Los ganaderos argentinos extendieron hasta el miércoles próximo el cese de ventas que realizan desde el 20 de mayo en protesta por la decisión gubernamental de suspender las exportaciones de carne para forzar una baja en los precios internos.

"Convocamos a continuar con el cese de comercialización de todas las categorías de hacienda vacuna en pie hasta las 24 horas del miércoles 2 de junio", exhortó este viernes en un comunicado la Mesa de Enlace, que agrupa a las cuatro principales entidades patronales del campo involucradas en la huelga que inició el pasado 20 de mayo.

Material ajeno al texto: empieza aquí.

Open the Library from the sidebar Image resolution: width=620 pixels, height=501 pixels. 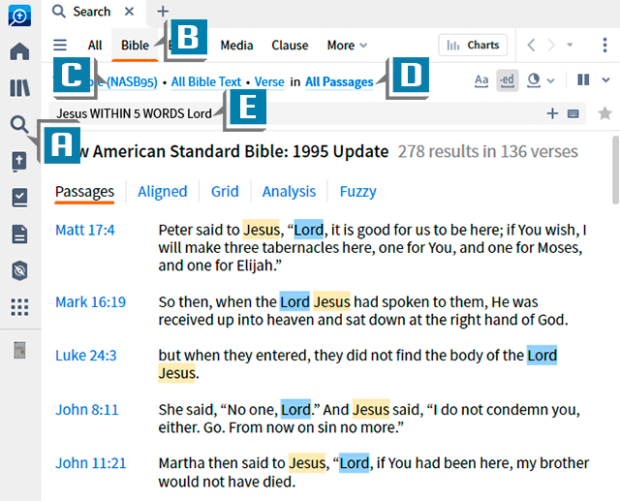(x=19, y=88)
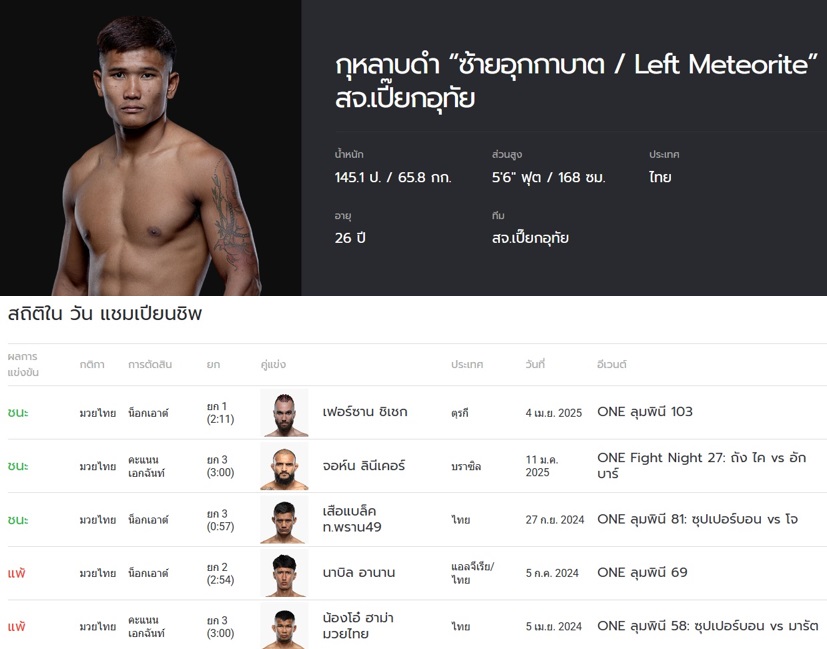Open opponent name link เฟอร์ซาน ชิเชก
This screenshot has height=649, width=827.
(x=365, y=412)
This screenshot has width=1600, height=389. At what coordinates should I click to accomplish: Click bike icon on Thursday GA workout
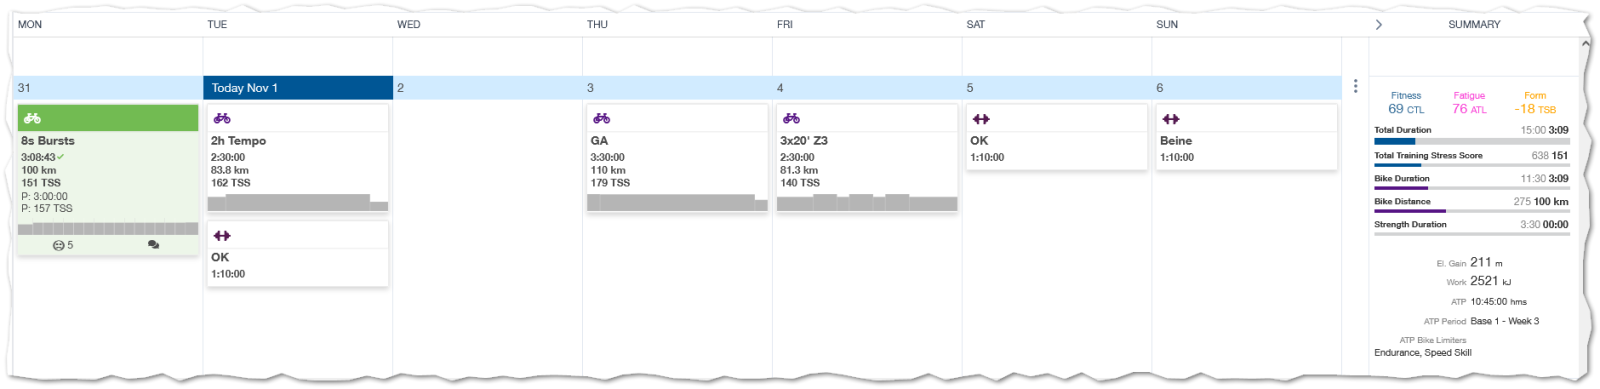[601, 118]
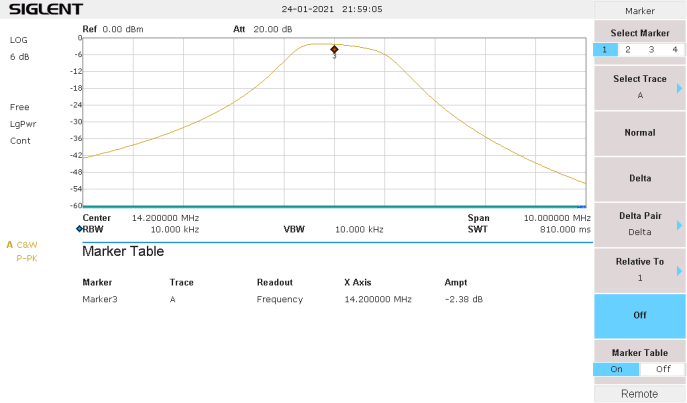Select marker 1
This screenshot has height=403, width=687.
tap(604, 49)
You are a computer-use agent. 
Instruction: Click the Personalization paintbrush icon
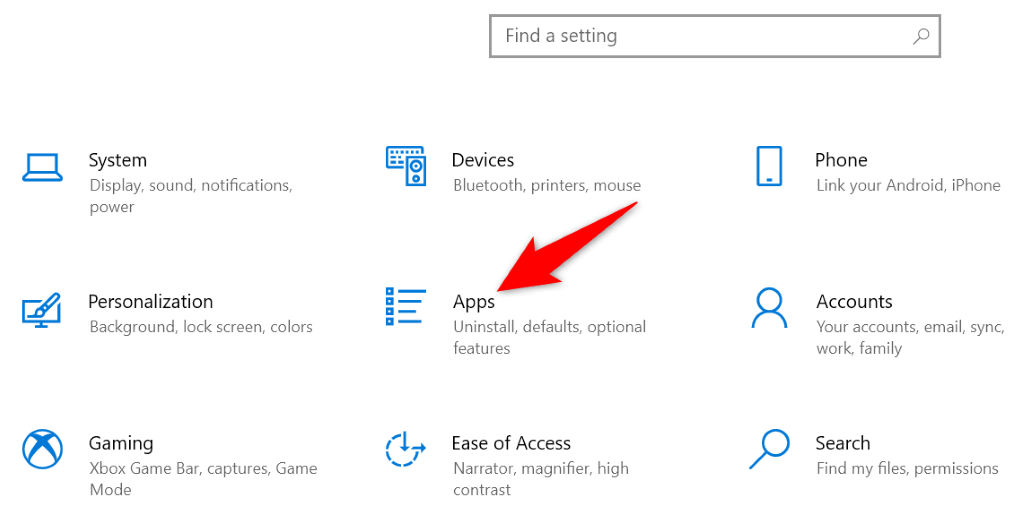[43, 308]
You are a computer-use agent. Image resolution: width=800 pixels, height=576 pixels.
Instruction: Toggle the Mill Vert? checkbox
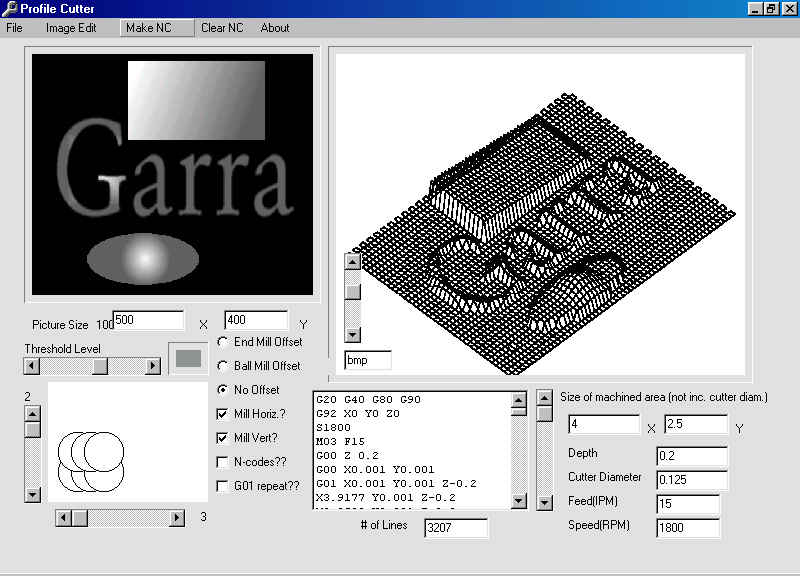[x=223, y=438]
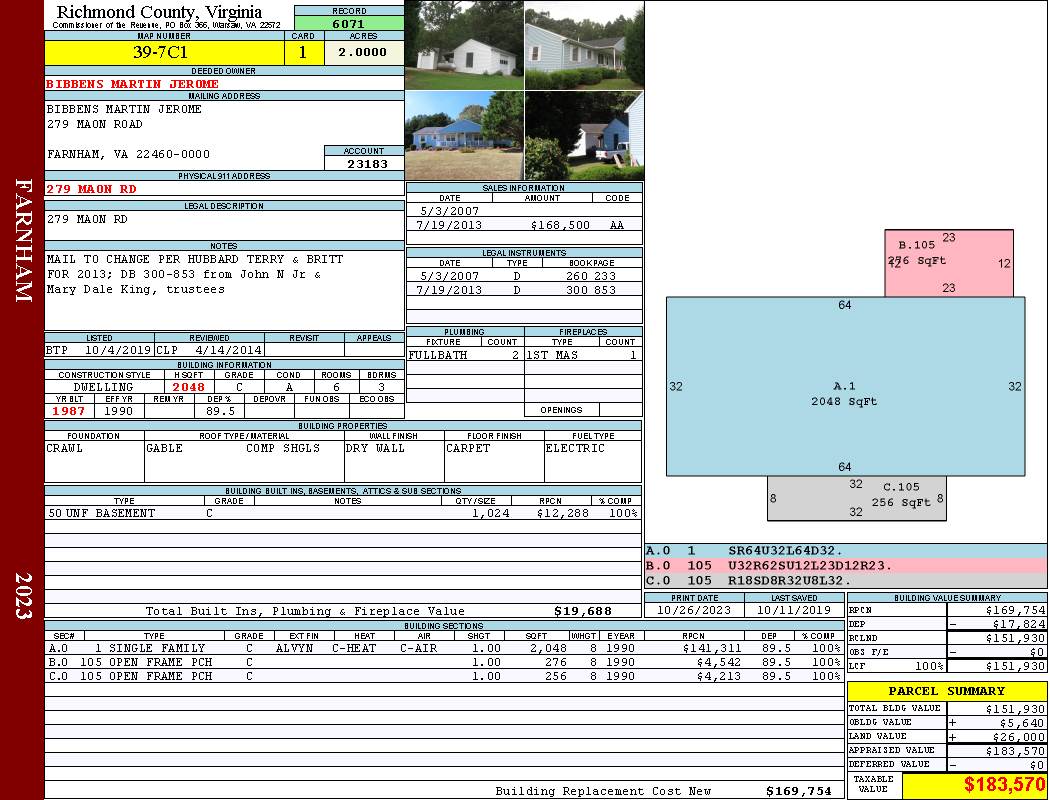Open the top-left white house photo
This screenshot has width=1050, height=800.
464,45
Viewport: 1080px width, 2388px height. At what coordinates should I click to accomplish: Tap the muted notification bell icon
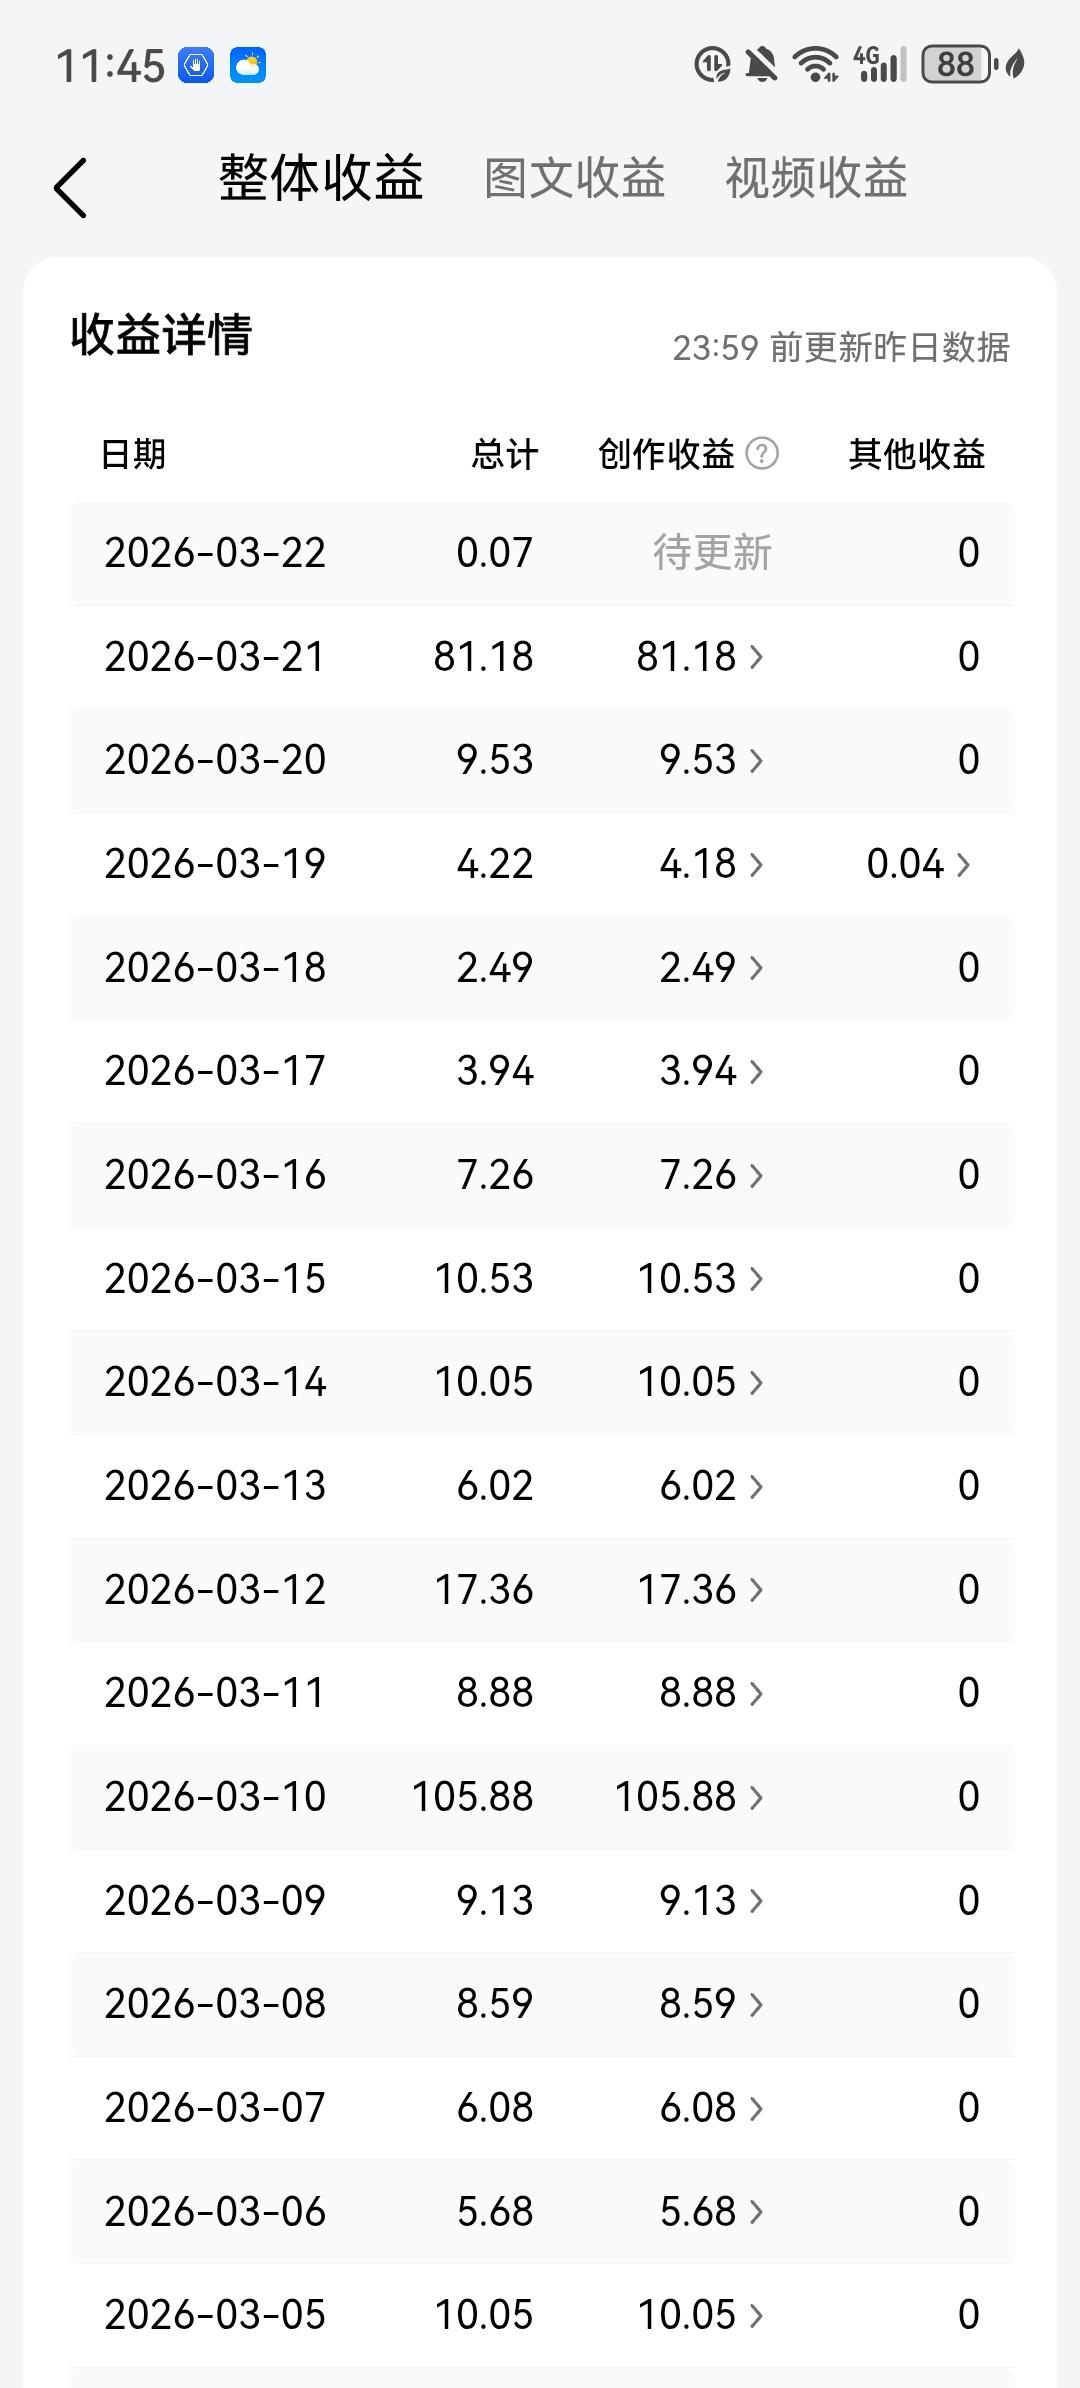[761, 65]
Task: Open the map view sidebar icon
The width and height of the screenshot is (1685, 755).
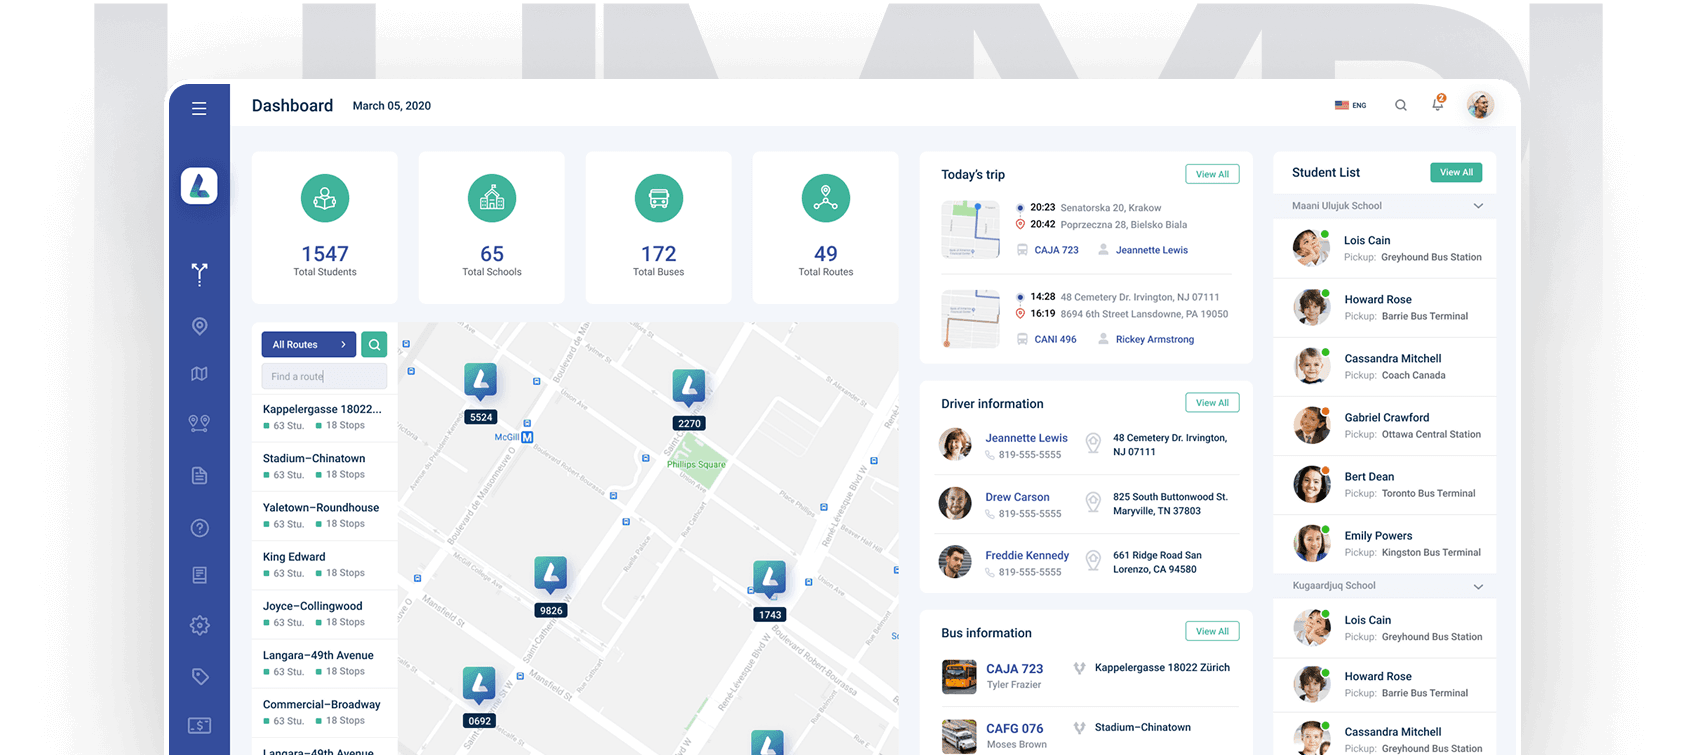Action: (x=200, y=374)
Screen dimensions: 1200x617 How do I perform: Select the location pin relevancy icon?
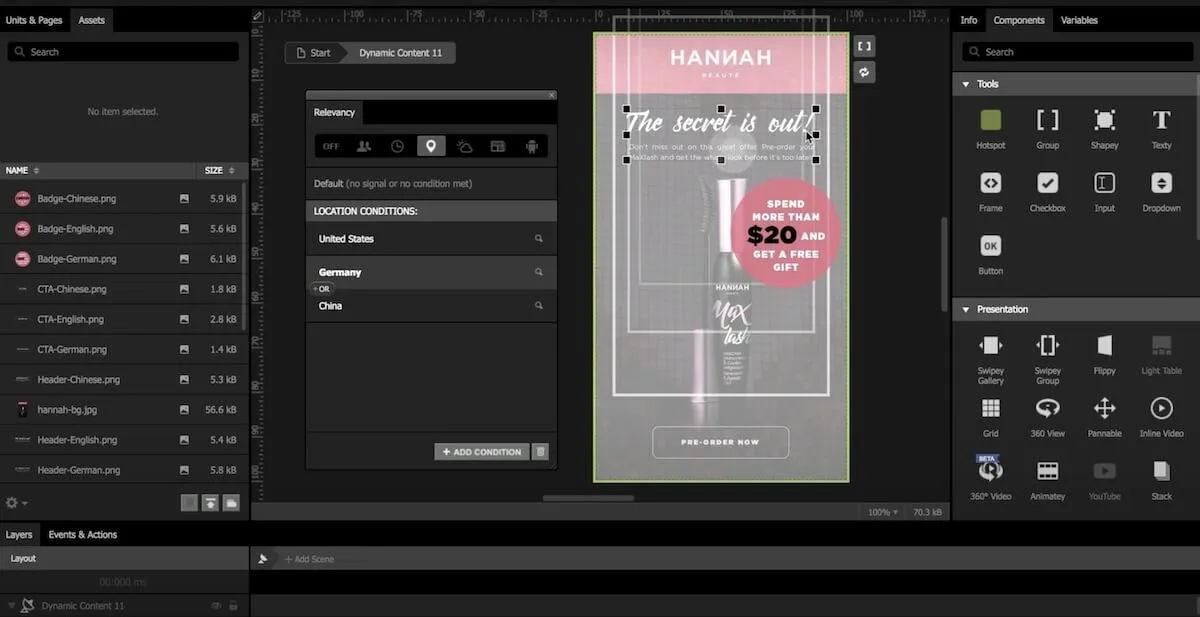click(431, 146)

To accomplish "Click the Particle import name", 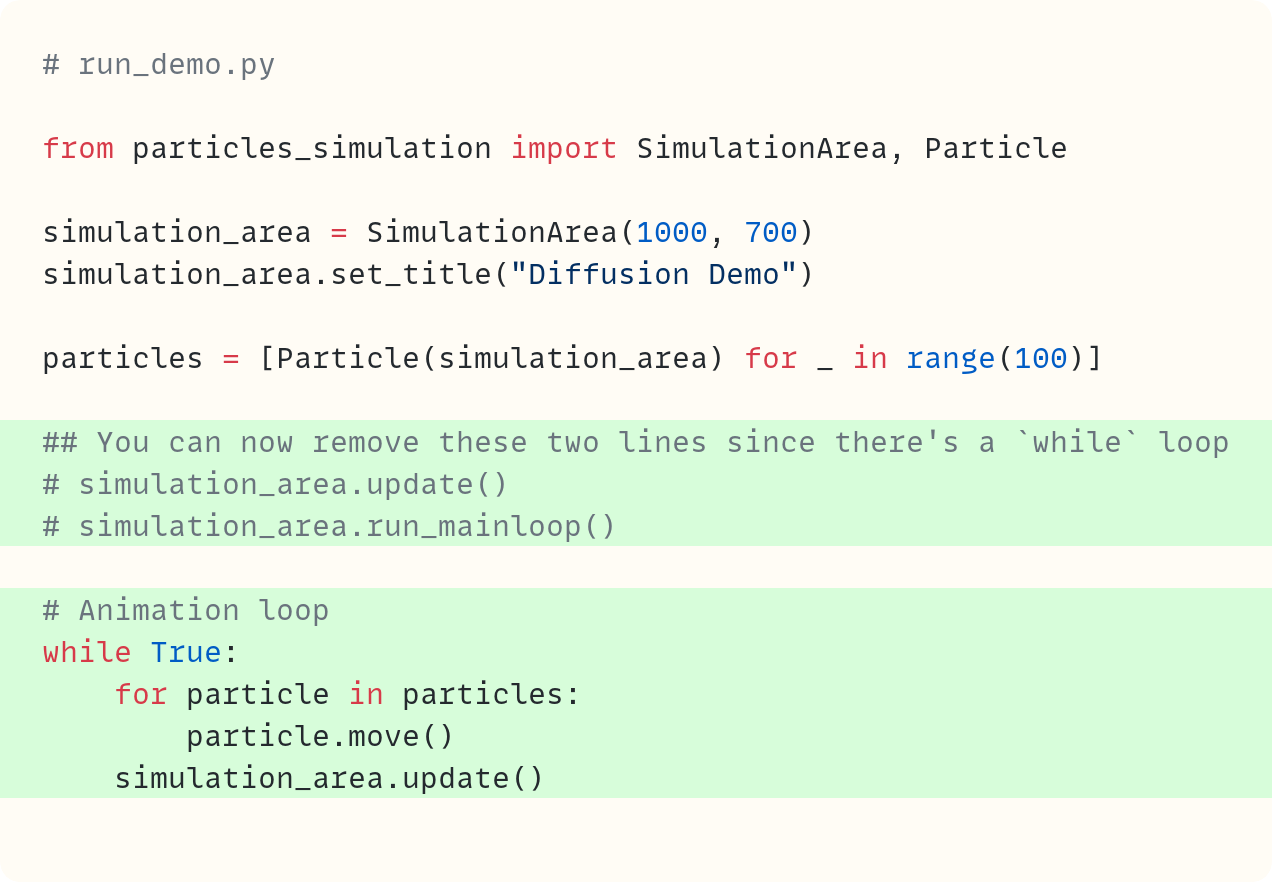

La carne y otros productos agropecuarios se han beneficiado de un boom en su cotización en los mercados internacionales, que repercute en los precios internos.

El gobierno anunció el 17 de mayo la suspensión por 30 días de las exportaciones de carne vacuna en busca de contener impacto que tiene el alza de los precios de los alimentos en el índice general de inflación, uno de los más altos del mundo, con 17,6% en el primer cuatrimestre, según cifras oficiales.

El costo de vida en los últimos 12 meses se elevó un 46,3%, pero el precio de la carne vacuna aumentó un 65,3% a abril en comparación con igual mes de 2020, según el Instituto de Promoción de Carne Vacuna Argentina.

El gobierno había afirmado que la medida buscaba "ordenar el funcionamiento del sector, restringir prácticas especulativas y evitar la evasión fiscal en el comercio exterior". Indicó que la suspensión podía levantarse antes de 30 días si se hallaban soluciones que se reflejen en una baja de precios.

El consumo de carne en Argentina se redujo de 69,3 kilos por persona por año en 2009 a 49,2 kg en la actualidad, según datos de la Cámara de la Industria y el Comercio de Carnes y Derivados (CICCRA). Aún así es de los más elevados del mundo.